[Exercise requirements] Extend the farm news item on volunteer corn and a new herbicide-tolerant trait, beginning right after its final sentence.

[Text excerpt]

* * * *

Volunteer Corn Concerns
Soybean fields took on the look of a mixed crop this past summer as volunteer corn became a leading weed control issue.
Now Purdue University entomologist Christian Krupke is concerned that volunteer corn may also be causing problems by acting as a safe harbor for Western corn rootworm larvae. Krupke says that volunteer corn often doesn't express a full dose of the Bt insecticide. "Some larvae may be exposed to a sublethal source of Bt that didn't exist before. If this occurs on a wide scale, it could be a factor in helping rootworms build up resistance,” he says.
In field tests, Krupke and Purdue weed scientist Bill Johnson found that more than half of the volunteer plants expressed some amount of Bt and, of those, some had severe rootworm damage. The concern is that rootworms could build a tolerance that, if passed to offspring, could eventually allow these pests to survive a full dose of the insecticide in commercial corn hybrids.
Be mindful. Krupke points out that Bt corn expression rates can vary within a field, and the low dose of the toxins used to target rootworms makes this a more crucial issue than merely weeds and aesthetics.
New hybrids that contain multiple modes of action may help decrease the chances of resistance developing, Krupke adds. "However, this could be offset by increased weediness of volunteer corn,” he says.
The problem is compounded in continuous corn rotation. Weed specialist Johnson suggests farmers eliminate volunteer corn as soon as possible next growing season.
Familiar Herbicide Becomes Trait
Another weapon in the war against weeds is waiting in the wings. Dow AgroSciences has submitted a new herbicide-tolerant trait technology for USDA review.
If approved, the new trait would engineer crops to tolerate broadleaf phenoxy auxin products, such as 2,4-D and grass "fop” herbicides. Tom Wiltrout, Dow AgroSciences manager for global seeds, traits and oils, says the new traits will be stacked with other traits offering tolerance to glyphosate and glufosinate.

* * * *

[Data under study]

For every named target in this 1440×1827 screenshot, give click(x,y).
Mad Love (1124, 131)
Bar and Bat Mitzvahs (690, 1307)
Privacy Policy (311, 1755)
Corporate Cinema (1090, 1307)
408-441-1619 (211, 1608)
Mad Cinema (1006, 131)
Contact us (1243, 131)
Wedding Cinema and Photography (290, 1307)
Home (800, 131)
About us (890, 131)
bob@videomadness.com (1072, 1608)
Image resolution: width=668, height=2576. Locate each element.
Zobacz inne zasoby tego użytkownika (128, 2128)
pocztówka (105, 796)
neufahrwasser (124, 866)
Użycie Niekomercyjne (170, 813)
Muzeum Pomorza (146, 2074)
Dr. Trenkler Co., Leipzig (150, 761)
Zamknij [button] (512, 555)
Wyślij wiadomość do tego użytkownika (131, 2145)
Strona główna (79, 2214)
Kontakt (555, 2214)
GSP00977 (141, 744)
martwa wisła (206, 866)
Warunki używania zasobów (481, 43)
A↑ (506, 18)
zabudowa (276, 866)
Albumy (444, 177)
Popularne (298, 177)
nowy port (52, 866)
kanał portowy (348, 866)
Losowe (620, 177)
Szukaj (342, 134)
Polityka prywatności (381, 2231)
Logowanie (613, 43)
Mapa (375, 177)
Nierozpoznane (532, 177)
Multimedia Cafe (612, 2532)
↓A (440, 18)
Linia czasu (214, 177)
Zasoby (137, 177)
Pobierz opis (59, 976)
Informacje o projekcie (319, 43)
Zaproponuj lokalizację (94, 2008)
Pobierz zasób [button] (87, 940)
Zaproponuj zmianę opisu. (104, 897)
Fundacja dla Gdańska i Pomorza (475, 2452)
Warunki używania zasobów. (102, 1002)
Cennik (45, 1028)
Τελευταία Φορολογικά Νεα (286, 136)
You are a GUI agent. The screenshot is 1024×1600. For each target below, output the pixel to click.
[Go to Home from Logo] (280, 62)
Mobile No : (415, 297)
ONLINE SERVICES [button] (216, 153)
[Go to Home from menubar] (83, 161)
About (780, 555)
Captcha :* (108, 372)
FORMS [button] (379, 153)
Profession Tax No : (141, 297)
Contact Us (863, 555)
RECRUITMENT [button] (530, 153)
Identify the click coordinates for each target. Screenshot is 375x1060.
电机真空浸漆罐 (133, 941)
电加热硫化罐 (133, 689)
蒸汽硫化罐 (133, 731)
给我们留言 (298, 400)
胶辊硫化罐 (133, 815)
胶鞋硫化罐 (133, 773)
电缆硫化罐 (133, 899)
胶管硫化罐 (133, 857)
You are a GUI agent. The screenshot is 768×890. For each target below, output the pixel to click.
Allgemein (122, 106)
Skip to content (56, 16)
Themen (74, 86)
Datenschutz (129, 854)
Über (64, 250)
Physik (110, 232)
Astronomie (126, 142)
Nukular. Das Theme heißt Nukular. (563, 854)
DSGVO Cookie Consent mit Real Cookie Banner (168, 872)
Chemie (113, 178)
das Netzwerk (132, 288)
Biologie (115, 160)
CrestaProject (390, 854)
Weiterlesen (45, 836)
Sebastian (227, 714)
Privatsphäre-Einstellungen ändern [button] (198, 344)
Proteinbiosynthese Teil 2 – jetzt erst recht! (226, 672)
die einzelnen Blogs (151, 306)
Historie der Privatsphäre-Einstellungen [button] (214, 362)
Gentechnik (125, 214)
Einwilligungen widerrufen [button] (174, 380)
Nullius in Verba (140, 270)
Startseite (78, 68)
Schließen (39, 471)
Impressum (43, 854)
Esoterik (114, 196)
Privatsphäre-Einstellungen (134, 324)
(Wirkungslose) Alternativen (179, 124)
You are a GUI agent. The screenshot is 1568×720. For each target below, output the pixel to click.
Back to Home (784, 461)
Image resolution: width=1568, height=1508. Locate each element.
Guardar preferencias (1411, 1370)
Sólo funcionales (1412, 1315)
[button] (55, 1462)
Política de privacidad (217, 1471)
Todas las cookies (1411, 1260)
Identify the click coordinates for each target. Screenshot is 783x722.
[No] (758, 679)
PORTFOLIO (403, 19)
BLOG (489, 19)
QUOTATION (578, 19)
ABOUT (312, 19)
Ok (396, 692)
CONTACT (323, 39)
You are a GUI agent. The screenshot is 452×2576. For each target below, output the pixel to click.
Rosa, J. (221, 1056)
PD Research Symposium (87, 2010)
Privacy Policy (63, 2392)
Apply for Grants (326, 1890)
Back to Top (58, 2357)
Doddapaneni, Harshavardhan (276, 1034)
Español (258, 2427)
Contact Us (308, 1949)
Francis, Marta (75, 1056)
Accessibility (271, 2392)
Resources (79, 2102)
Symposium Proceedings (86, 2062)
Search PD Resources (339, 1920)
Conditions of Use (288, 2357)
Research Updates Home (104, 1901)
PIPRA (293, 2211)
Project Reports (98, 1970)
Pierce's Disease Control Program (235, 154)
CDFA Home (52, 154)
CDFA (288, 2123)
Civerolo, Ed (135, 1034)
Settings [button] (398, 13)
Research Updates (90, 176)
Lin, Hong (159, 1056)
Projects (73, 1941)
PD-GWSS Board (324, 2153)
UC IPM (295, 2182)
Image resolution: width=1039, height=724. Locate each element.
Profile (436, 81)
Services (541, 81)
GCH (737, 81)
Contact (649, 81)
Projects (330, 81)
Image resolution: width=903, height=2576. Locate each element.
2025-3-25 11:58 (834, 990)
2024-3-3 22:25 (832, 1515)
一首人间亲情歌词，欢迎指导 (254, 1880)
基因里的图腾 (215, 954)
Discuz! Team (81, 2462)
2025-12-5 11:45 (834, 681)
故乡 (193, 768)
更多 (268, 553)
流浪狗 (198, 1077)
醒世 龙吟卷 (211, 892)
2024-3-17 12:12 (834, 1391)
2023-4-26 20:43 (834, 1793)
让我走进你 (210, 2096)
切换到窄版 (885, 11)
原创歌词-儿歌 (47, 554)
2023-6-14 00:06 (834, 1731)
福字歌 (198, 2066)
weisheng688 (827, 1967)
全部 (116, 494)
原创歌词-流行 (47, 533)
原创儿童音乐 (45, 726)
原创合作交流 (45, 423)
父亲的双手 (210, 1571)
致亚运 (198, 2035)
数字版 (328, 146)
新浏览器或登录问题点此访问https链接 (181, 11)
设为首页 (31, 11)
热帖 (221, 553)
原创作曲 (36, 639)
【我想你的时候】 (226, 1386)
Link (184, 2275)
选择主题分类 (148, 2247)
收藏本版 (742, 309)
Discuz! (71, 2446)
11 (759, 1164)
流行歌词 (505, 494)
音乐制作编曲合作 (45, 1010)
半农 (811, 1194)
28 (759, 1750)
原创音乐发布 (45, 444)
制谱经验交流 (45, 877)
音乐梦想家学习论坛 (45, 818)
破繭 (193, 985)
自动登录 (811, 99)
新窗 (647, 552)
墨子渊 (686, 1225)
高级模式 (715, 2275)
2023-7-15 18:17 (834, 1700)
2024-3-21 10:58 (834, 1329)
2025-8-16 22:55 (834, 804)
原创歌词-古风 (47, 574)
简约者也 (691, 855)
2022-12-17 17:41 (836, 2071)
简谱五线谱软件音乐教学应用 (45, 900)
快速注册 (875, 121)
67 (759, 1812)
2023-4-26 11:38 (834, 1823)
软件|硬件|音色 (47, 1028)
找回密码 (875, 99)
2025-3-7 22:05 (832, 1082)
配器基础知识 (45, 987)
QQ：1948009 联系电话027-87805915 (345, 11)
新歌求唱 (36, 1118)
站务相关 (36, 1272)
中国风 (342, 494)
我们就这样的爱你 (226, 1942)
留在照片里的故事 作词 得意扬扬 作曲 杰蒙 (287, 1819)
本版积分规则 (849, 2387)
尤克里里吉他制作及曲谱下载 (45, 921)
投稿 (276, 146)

* * * *

[Result of this task]
An increasing rate of glyphosate-resistant weeds makes the product well-timed, Wiltrout says. "Growers are familiar with 2,4-D and its performance. Despite its long history, few resistant weed populations have been identified,” he says.
The new trait will allow planting immediately after application. A stewardship and education campaign will ensure farmers observe best management practices.
Watch for the new traits to appear in corn in 2012 (with commercial availability in 2013), soybeans in 2013 and cotton in 2015.
New Oil Offering
Healthy new oils continue to come gushing toward the farm gate. The latest is Plenish, the brand name for Pioneer Hi-Bred's new high-oleic soybean oil trait.
Pending regulatory approval, varieties will be available in a limited introduction for 2010 planting. Developed through the Pioneer exclusive Accelerated Yield Technology system and launched in the Y Series product line, these soybean varieties will include resistance to soybean cyst nematode, phytophthora and sudden death syndrome.
Plenish high-oleic soybean oil will provide the high stability and performance of partially hydrogenated oil without the trans fat and with lower saturated fats. There are also many bio-based industrial applications for high-oleic soy oil.